Worst of the Night in Pictures:
Get the hell out of Phoenix, Amar''''e. (And put on your glasses so the door doesn't detach your retina on the way out!)
Nice to see things are back to normal in Philly
"Hmm... I wonder what team I can hop to for my next one-year coaching stint..."
"Very nice, Yi! Good job pretending that guy was a chair!"
This is the look of a 33 point loss
I swear, AK47 gets scarier looking every single day
Suck it, Nate Robinson, Gerald Wallace, Shannon Brown, Eric Gordon, and DeMar DeRozan
"Alright, who said I looked like Stan Van Gundy's dad??"
Nationally Televised Games: Suns at Mavericks: This is just unfair. How are the Mavs supposed to stop Jared Dudley and his historically athletic hands?
All The Other Games: Spurs at Pacers: Mike Dunleavy Jr. told the Pacers website "You can't worry about the playoffs." That's probably a good idea when you're 18-34. If you dwell on that, you'd better have the suicide hotline on speed dial.
Pistons at Magic: During the All-Star weekend, Dwight Howard set a Guinness record for the longest basketball shot made while sitting. Now, if only the Pumaman could figure out how to hit a jumper or execute anything resembling a post move...
Timberwolves at WizardsGenerals Bullets: The Bullets are just one or two trades away from recreating the Eastern Conference Null-Stars in real life. There is no other reason to watch this game.
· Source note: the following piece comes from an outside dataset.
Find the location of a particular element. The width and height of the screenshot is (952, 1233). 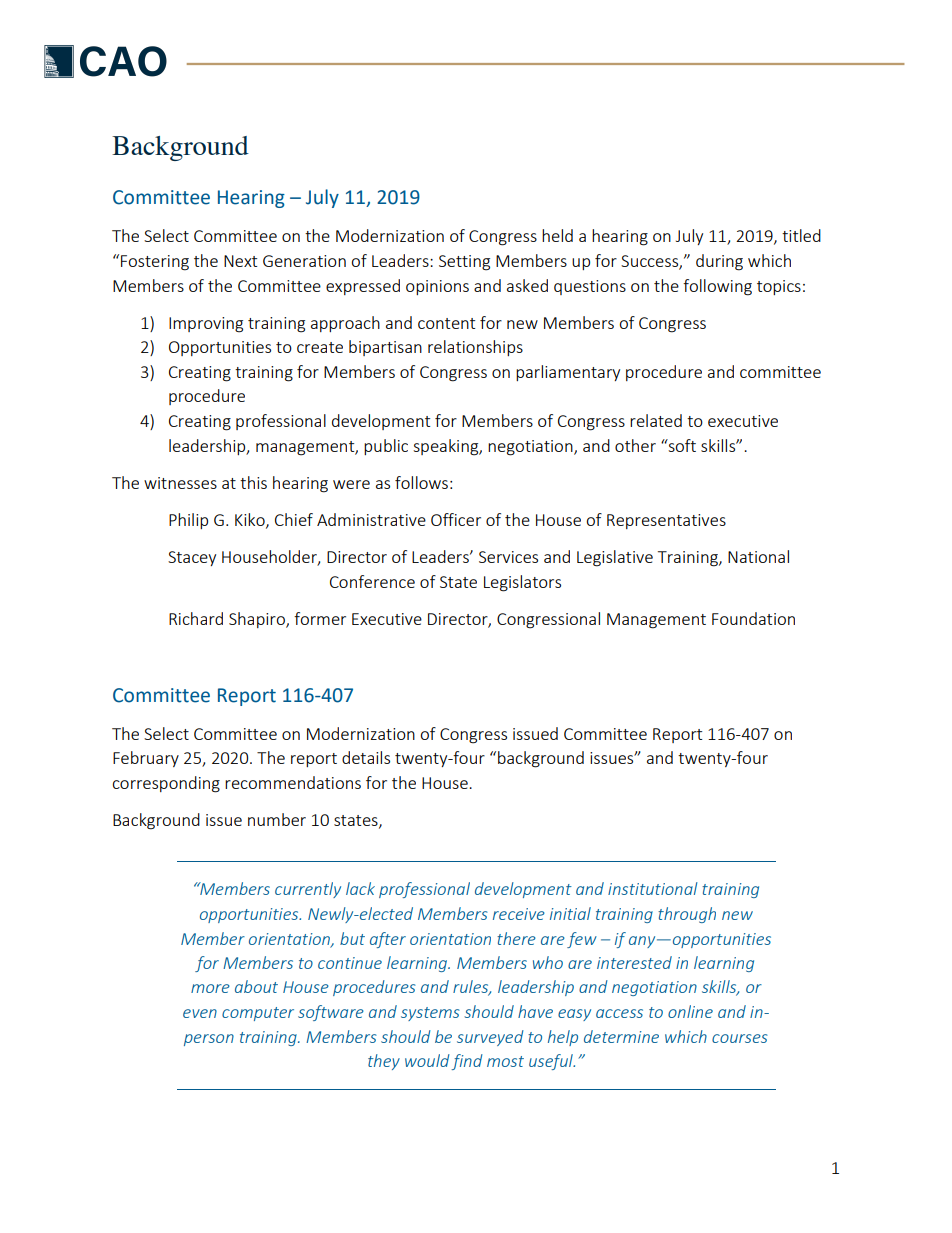

related is located at coordinates (656, 420).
Grizzlies at Raptors: Toronto may no longer be the Craptors, but they are still averaging 104.6 PPG and 104.9 points against per game, and somehow have a 29-23 record. Mind-boggling.
Bulls at Bricks: Come on, New York. You've only got this one last chance to dump salary in ludicrous, season-killing trades. Do it! You can't hilariously screw up the LeBron/Bosh/Wade sweepstakes if you don't dump salary first!
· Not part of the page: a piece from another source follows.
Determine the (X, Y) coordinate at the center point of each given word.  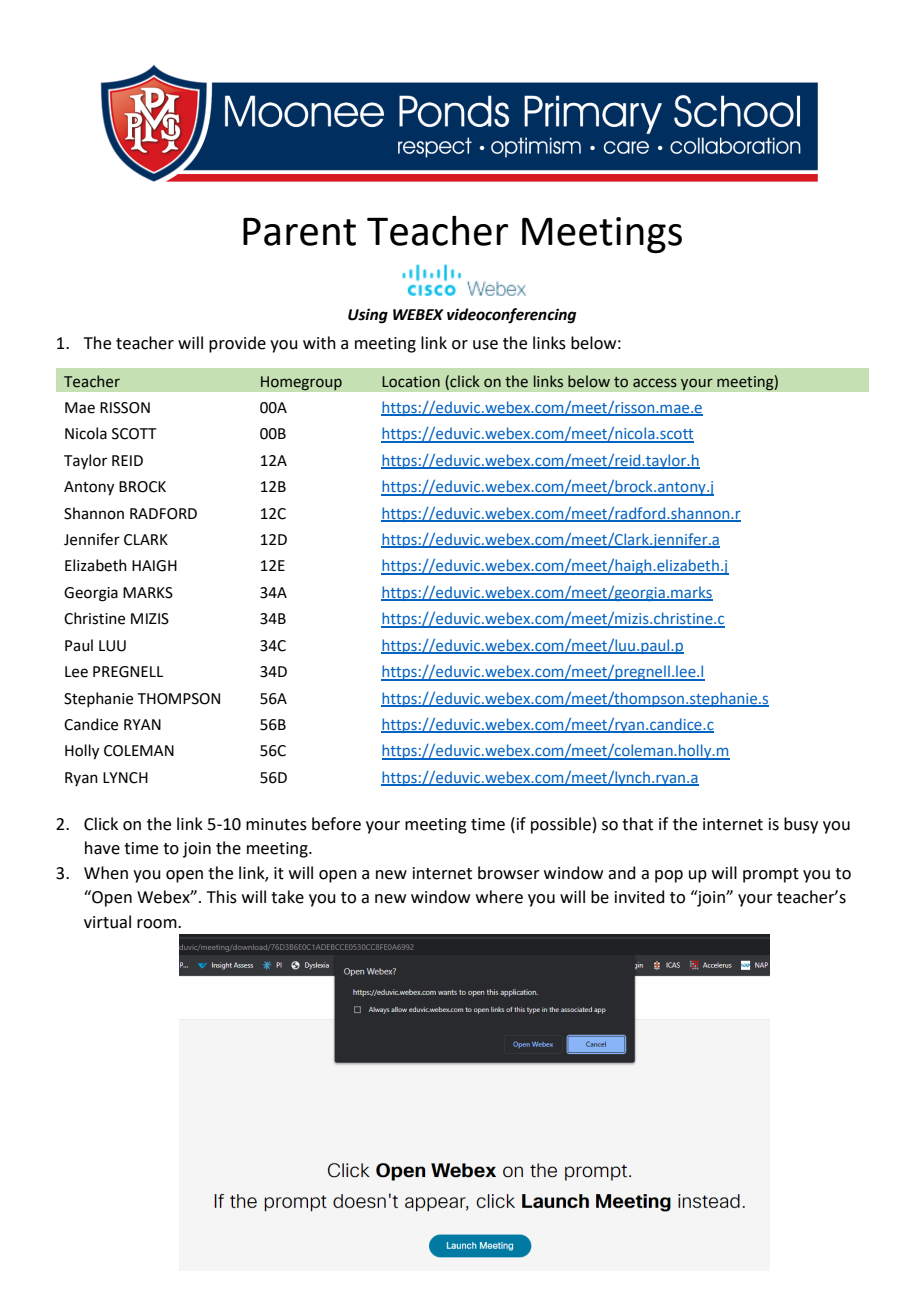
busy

Jazz at Hornets: Utah's won four straight road games. However, you know how we feel about the second night of a back-to-back, especially when those games are both on the road.
Rockets at Bucks: It seems like so long ago when Brandon Jennings was a manbeast, doesn't it? I don't understand. How could the epic high top fade haircut be working against him? It doesn't make any sense. It worked so well for Kid 'n' Play's career longevity!
Kings at Warriors: I'm just going to let Excremento Kings rookie Omri Casspi explain just how much of a trainwreck this team is right now by summarizing last night's game: "It was tough. I even made a free throw I tried to miss." That is, indeed, tough. You fail at failing, Omri.
Hawks at Clippers: Now, come on. How are the Hawks supposed to stop the newly-acquired powerhouse duo of Steve Blake and the kinda sorta injured Travis Outlaw?